**Task to carry out:** Translate this sentence from the whooping cough article below into Spanish: "The disease can be deadly, especially in babies, with 22 deaths nationwide last year."

**Document text:**
=== Begin Enclosure ===
WHOOPING COUGH New cases puzzle experts



The disease can be deadly, especially in babies.
By JANE E. ALLEN
LOS ANGELES TIMES
Doctors and public health officials are stumped. Even though vaccination rates are at record highs for whooping cough, cases of the highly contagious respiratory illness have been on the rise nationwide for more than two decades.
In recent weeks, outbreaks have taken hold in parts of New York, Pennsylvania, Texas and Illinois. Nationally, cases reached 9,771 last year (the most since 1964).
The disease can be deadly, especially in babies, with 22 deaths nationwide last year.
"It's all in infants, which is really tragic," said Dr. Howard Backer, California's top immunization official.
Whooping cough, or pertussis, takes its name from the sound that infected infants make as they struggle to inhale. It's caused by a rugged and wily bacterium, "Bordetella pertussis," that evades much of the body's disease-fighting system while wreaking havoc in the lungs, creating paroxysms of coughing powerful enough to break ribs.
Can be deadly
In infants especially, coughing fits can lead to vomiting, which can cause malnutrition; complications include pneumonia and death. In adults, the illness typically is less severe, producing a cough that lasts weeks to months.
Vaccinations begun in the 1940s was considered to have vanquished the bacterium. It slashed rates from 150 reported cases per 100,000 Americans to less than 1 case per 100,000. But that rate has bounced back to 2.7 reported cases for every 100,000 Americans, although "there may be as many as 10 times as many cases," said Kris Bisgard, a medical epidemiologist with the federal Centers for Disease Control and Prevention in Atlanta.
The illness is likely to be missed in teenagers and adults, who account for 50 percent of reported cases, because few doctors are trained to think about pertussis in anyone but babies. Although a simple blood test could help ensure that cases are properly treated, such a test remains elusive. Nor is there a vaccine for people older than 7.
=== End Enclosure ===
**Records:**
=== Begin Enclosure ===
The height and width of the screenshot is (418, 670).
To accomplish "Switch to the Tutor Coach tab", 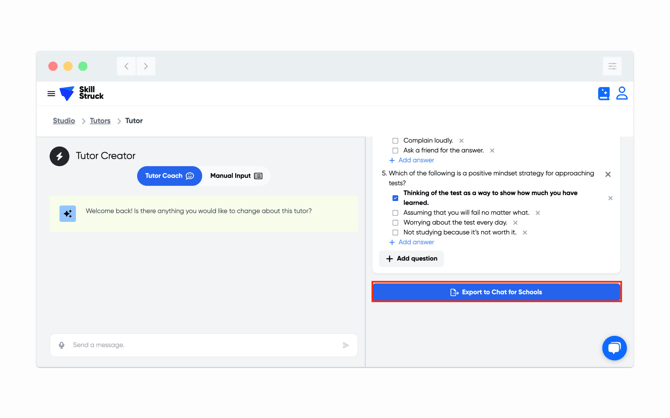I will [x=169, y=176].
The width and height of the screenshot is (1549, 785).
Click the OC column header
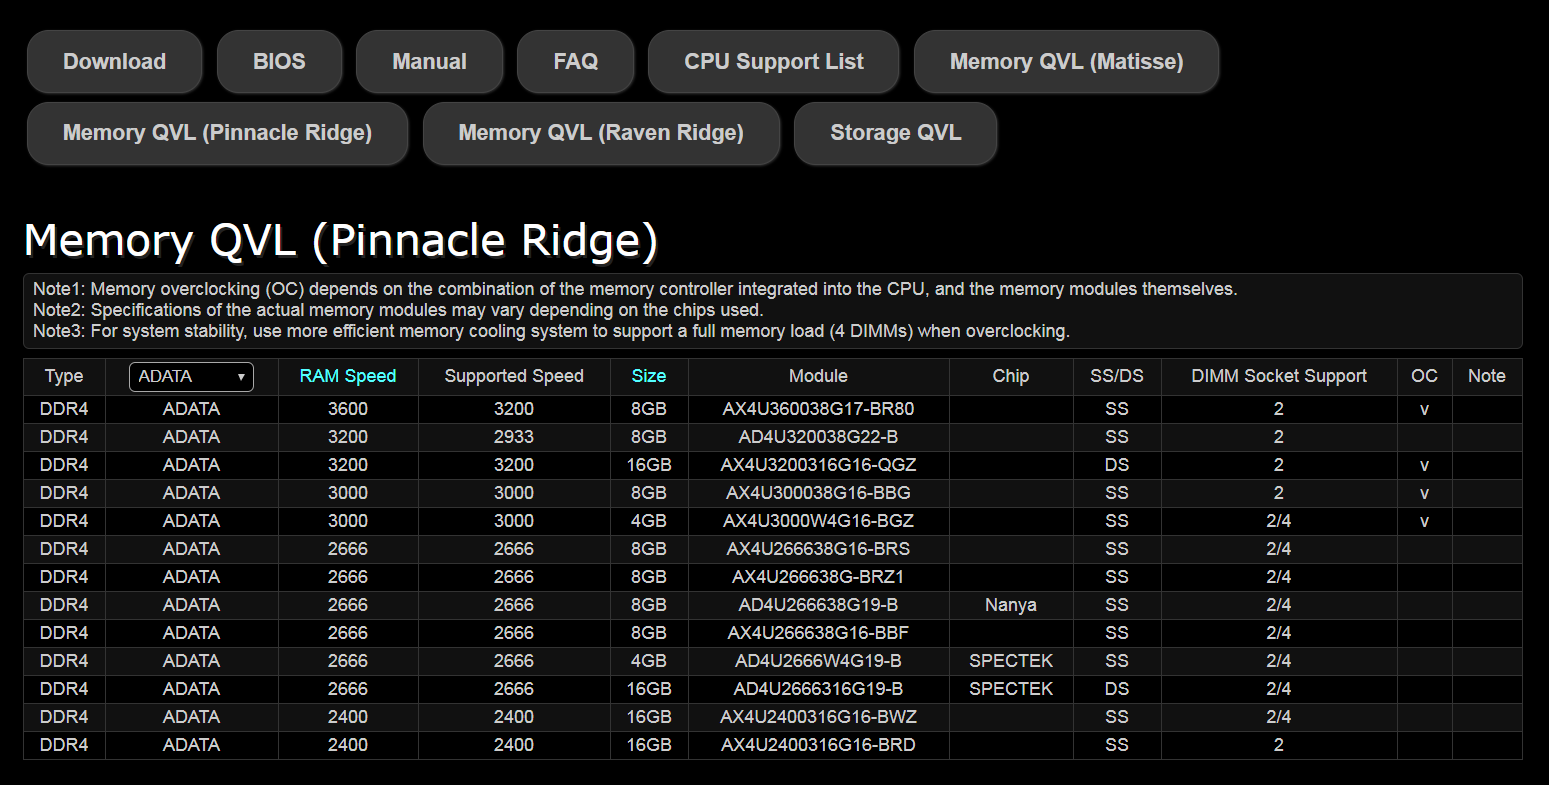click(1424, 376)
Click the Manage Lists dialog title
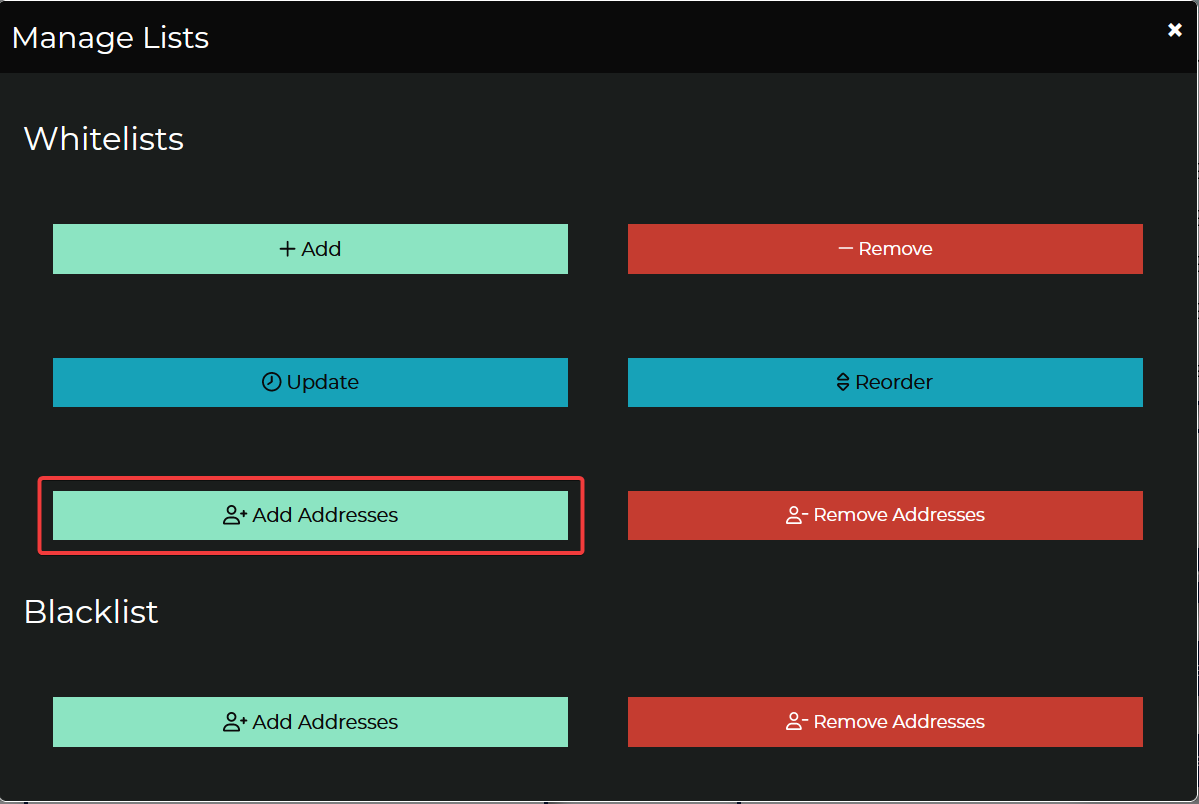1199x804 pixels. click(x=110, y=38)
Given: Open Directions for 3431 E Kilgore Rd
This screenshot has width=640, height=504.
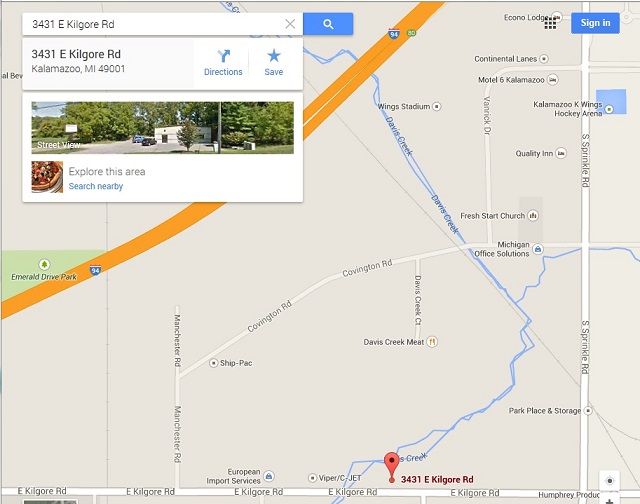Looking at the screenshot, I should (223, 63).
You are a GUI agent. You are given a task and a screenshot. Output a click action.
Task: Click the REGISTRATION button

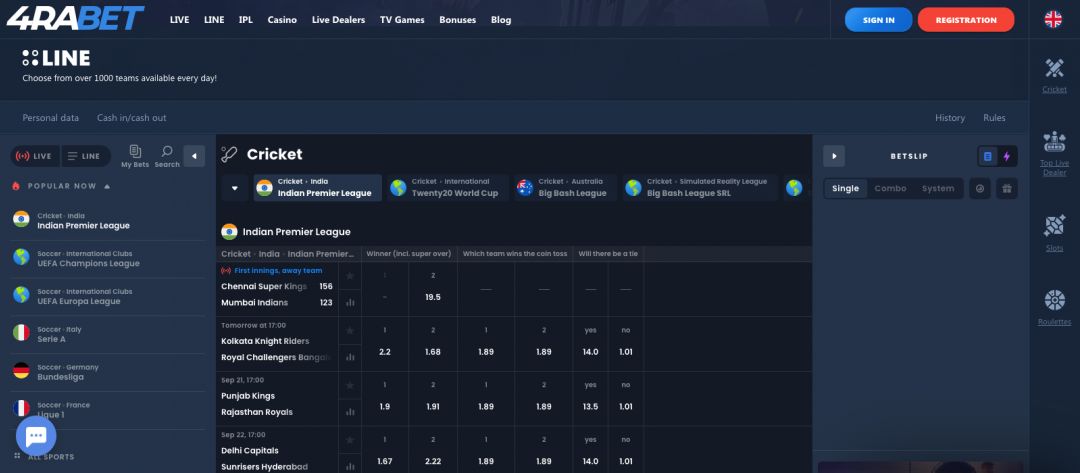click(x=965, y=20)
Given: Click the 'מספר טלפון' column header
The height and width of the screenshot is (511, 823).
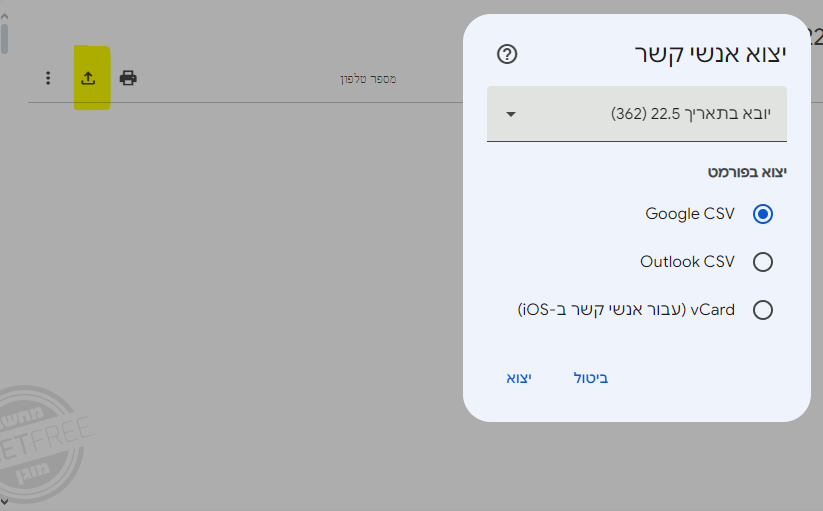Looking at the screenshot, I should 368,78.
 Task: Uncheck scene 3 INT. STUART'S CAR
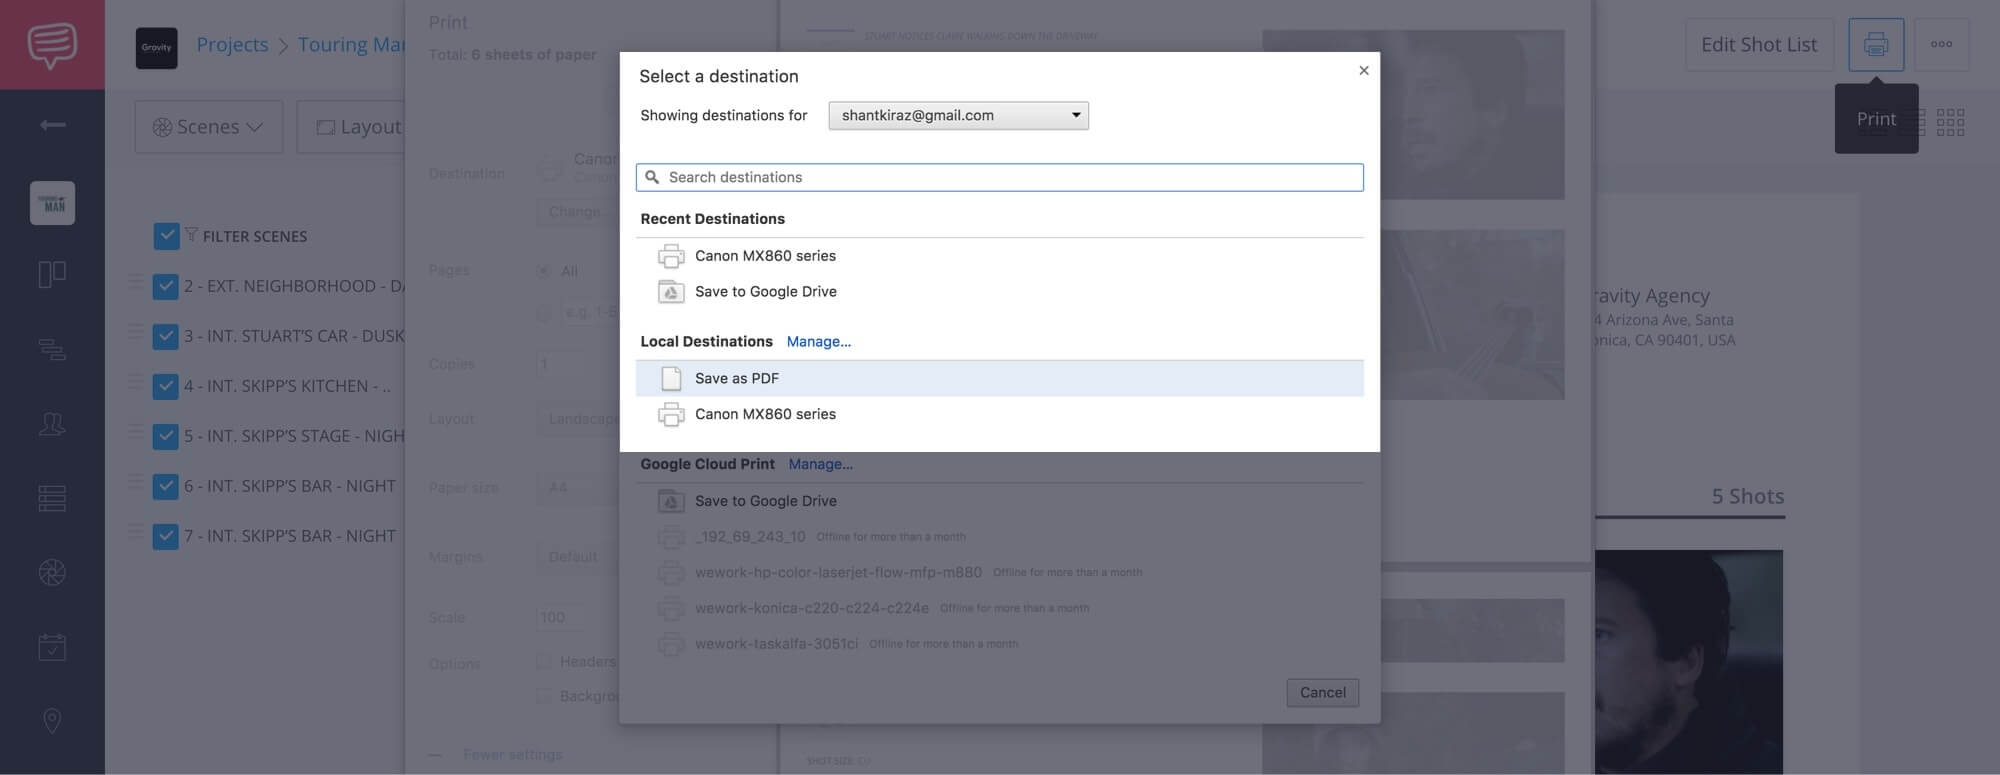pos(166,336)
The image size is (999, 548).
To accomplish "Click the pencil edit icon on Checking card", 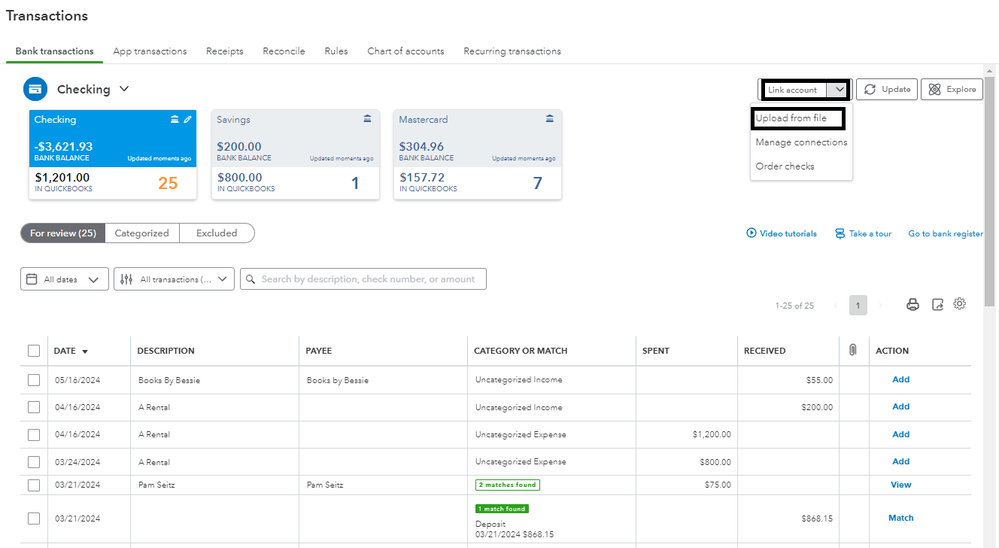I will coord(187,119).

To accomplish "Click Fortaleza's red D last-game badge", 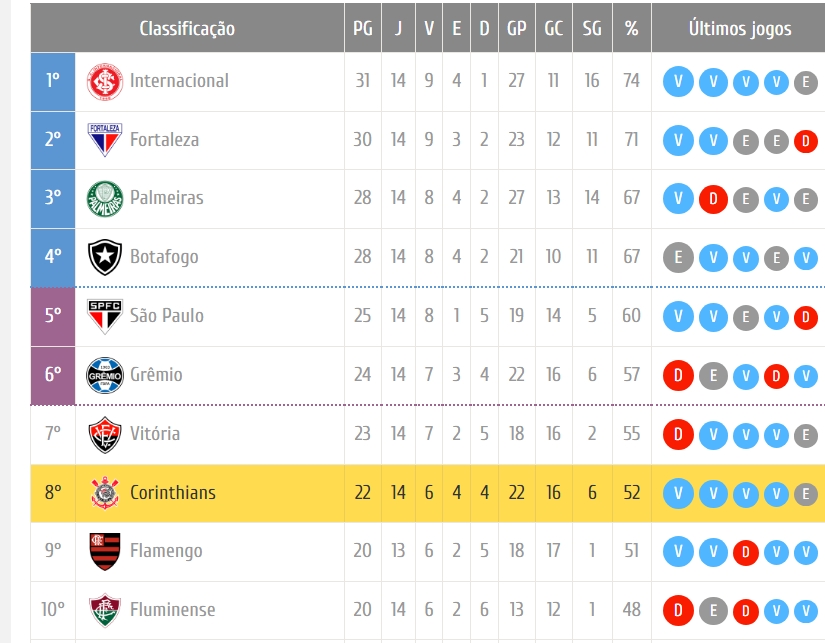I will click(x=805, y=141).
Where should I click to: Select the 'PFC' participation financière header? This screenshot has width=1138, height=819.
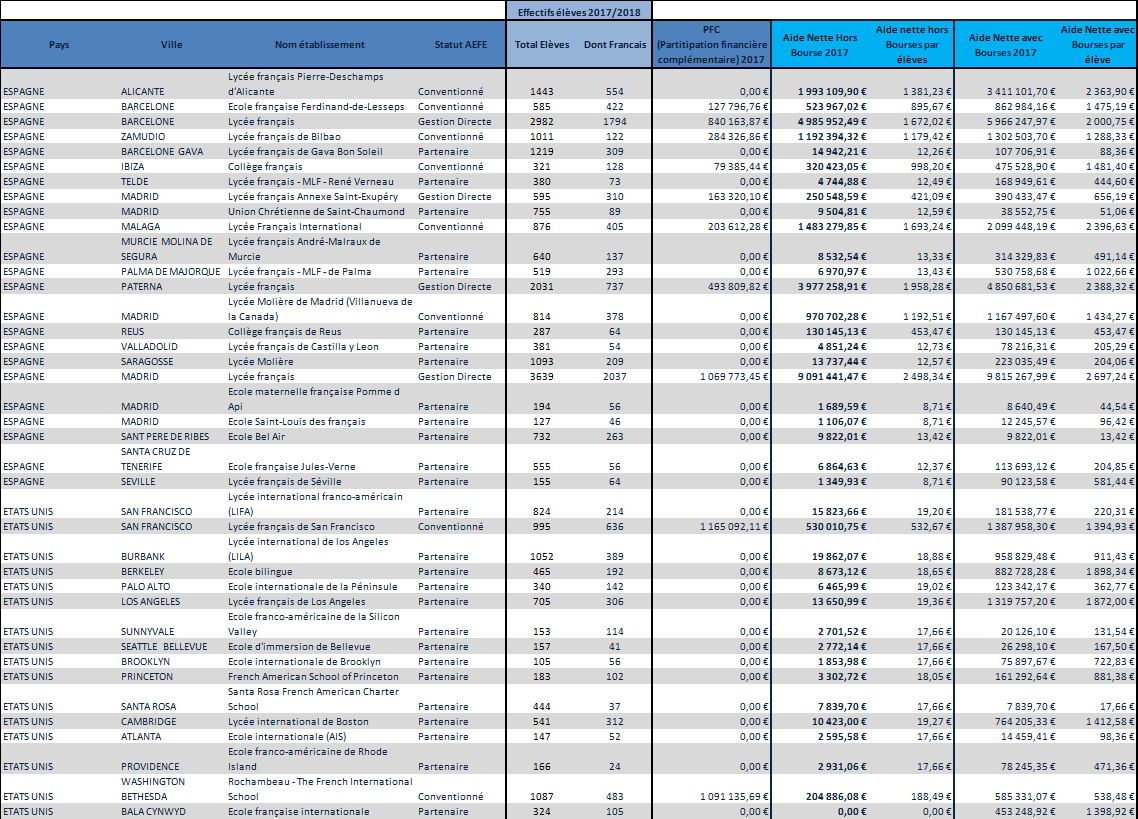[712, 44]
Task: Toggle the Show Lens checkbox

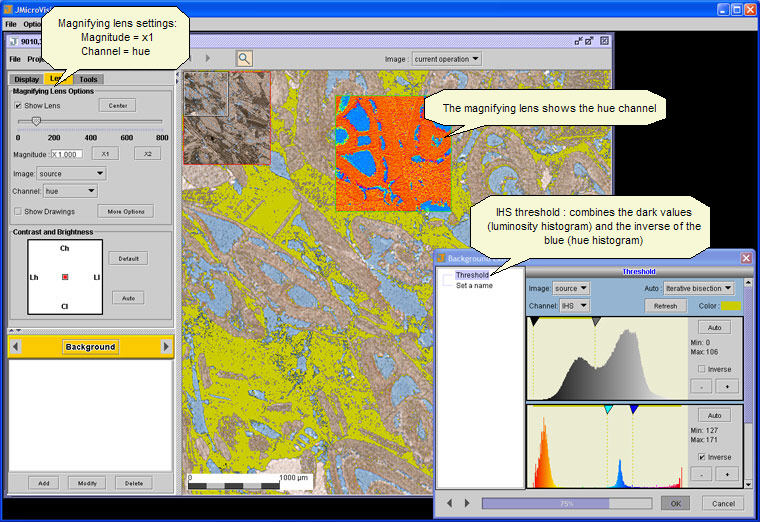Action: click(x=18, y=105)
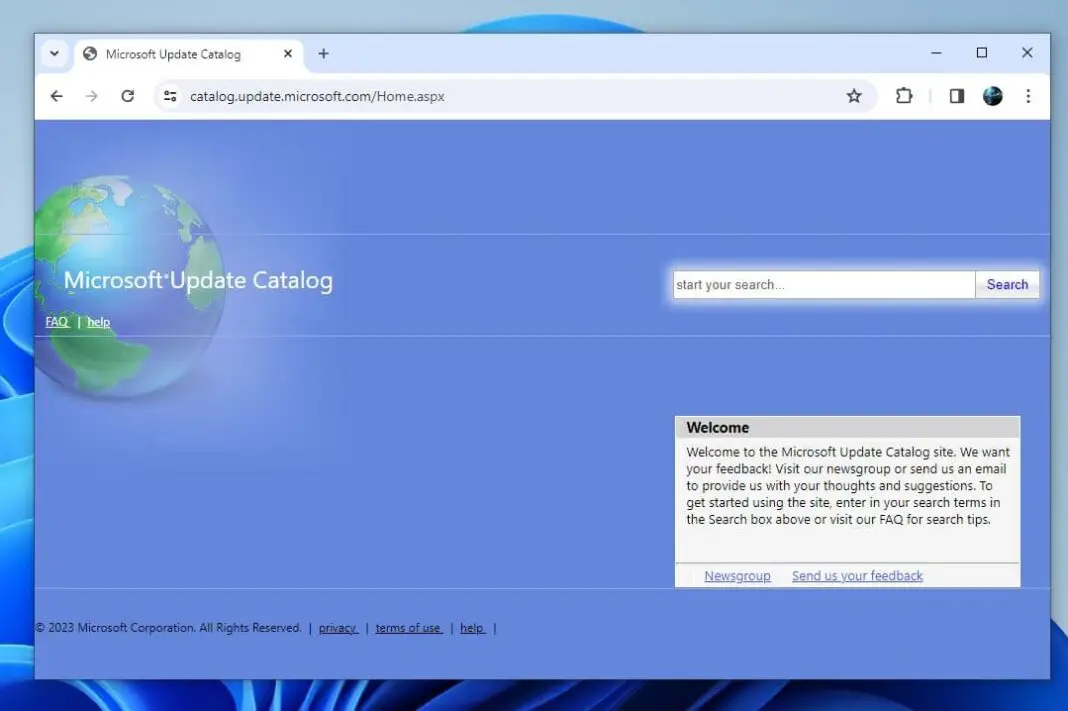Open the Newsgroup link
The width and height of the screenshot is (1068, 711).
[x=737, y=575]
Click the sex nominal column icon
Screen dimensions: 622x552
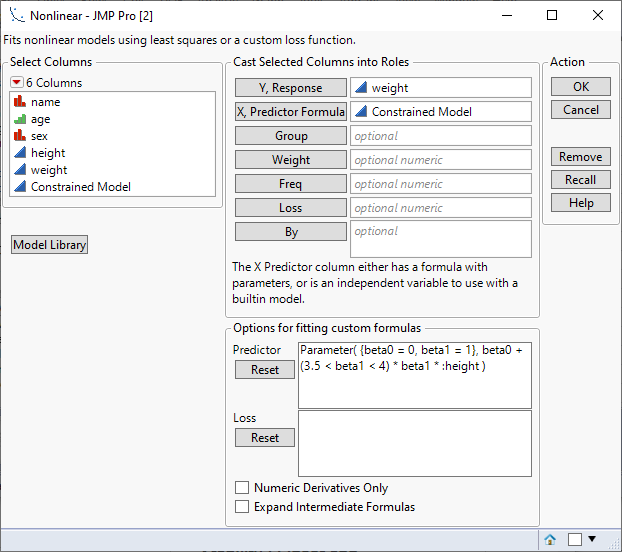[19, 136]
=== End Enclosure ===
**Solution to this problem:** La enfermedad puede ser mortal, sobre todo en los bebés, con 22 muertes en todo el país el año pasado.